BOSTON, MA—Veterans with HIV/HCV GT1 co-infection had high sustained virological response (SVR) rates when treated with ledipasvir/sofosbuvir ± ribavirin (LS ± RBV) or ombitasvir/paritaprevir/ritonavir and dasabuvir (OPrD) ± ribavirin (RBV), according to an observational study of routine clinical practice, reported at The Liver Meeting® 2016.
“In this largely African American real-world HIV/HCV co-infected cohort, SVR rates were similarly high in African Americans and non-African Americans,” reported Pamela S. Belperio PharmD, BCPS, Population Health Services, Veterans Affairs Palo Alto Health Care System, Palo Alto, CA, and her colleagues.
Cirrhosis significantly reduced the odds of achieving SVR, she noted.
Using the Veterans Affairs’ Hepatitis C Clinical Case Registry, the team identified veterans with HIV/HCV GT1 who initiated 12 weeks of treatment with LS ± RBV or OPrD ± RBV by September 30, 2015 and a drug supply of 8 to 91 days.

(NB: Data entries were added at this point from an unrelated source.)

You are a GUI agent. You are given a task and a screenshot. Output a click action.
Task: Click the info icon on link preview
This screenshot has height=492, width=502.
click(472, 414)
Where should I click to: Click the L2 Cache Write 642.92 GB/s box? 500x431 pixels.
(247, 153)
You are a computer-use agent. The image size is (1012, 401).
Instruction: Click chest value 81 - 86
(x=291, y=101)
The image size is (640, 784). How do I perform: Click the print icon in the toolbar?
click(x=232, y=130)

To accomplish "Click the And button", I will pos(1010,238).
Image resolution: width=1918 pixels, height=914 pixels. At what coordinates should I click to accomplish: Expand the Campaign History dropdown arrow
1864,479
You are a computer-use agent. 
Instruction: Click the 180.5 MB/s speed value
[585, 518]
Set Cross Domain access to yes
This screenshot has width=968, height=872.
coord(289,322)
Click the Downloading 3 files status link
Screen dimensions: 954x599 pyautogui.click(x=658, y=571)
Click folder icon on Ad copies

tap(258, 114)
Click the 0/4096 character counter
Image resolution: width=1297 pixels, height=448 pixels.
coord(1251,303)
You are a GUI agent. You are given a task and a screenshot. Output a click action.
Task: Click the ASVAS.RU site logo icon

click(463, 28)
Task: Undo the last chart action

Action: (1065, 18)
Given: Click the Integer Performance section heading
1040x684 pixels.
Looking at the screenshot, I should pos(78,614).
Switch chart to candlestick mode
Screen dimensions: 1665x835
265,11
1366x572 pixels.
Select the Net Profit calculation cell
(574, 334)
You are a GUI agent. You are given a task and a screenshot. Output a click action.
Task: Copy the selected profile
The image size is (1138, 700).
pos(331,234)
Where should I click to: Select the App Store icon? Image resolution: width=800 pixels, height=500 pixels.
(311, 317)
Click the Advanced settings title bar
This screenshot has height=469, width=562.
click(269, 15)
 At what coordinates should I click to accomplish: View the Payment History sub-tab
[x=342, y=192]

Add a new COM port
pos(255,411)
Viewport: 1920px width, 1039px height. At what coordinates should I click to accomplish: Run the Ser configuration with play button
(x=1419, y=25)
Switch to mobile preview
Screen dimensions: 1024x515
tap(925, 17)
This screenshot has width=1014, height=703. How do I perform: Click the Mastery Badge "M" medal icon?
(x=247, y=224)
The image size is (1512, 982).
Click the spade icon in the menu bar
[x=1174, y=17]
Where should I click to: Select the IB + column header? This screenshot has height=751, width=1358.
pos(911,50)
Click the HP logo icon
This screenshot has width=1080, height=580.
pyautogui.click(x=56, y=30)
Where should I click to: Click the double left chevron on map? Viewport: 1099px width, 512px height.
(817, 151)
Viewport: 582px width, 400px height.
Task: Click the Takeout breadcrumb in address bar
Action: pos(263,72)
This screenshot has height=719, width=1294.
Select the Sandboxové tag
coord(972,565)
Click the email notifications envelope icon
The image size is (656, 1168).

SVR was defined as a viral RNA below the limit of quantification (LLOQ) 10 weeks or more after the end of treatment.
“Multivariate models of SVR included age, race, body mass index (BMI), prescribed proton pump inhibitor (PPI) use, HCV treatment experience, GT subtype, cirrhosis, and HIV antiretroviral drug class,” she said.
A total of 996 veterans initiated therapy: 757 with LS; 138 with LS+RBV; 28 with OPrD; and 73 with OPrD+RBV.
SVR rates for LS+RBV-group patients were 89% for non-African Americans, 92.5% for African Americans, 88% for African Americans with cirrhosis, and 100% for African Americans with TRX experience and cirrhosis.
In multivariate analysis, cirrhosis was associated with a significantly lower rate of SVR (odds ratio [OR] 0.50; 95% CI: 0.30–0.85; P=0.008).
“For those on LS ± RBV, receipt of PPIs or an EFV-based regimen in African Americans did not affect SVR,” Dr Belperio reported. “Renal function did not worsen on LS regimens with TDF.”
The U.S. Department of Veterans Affairs is the largest single provider of care to patients with HIV-HCV co-infection.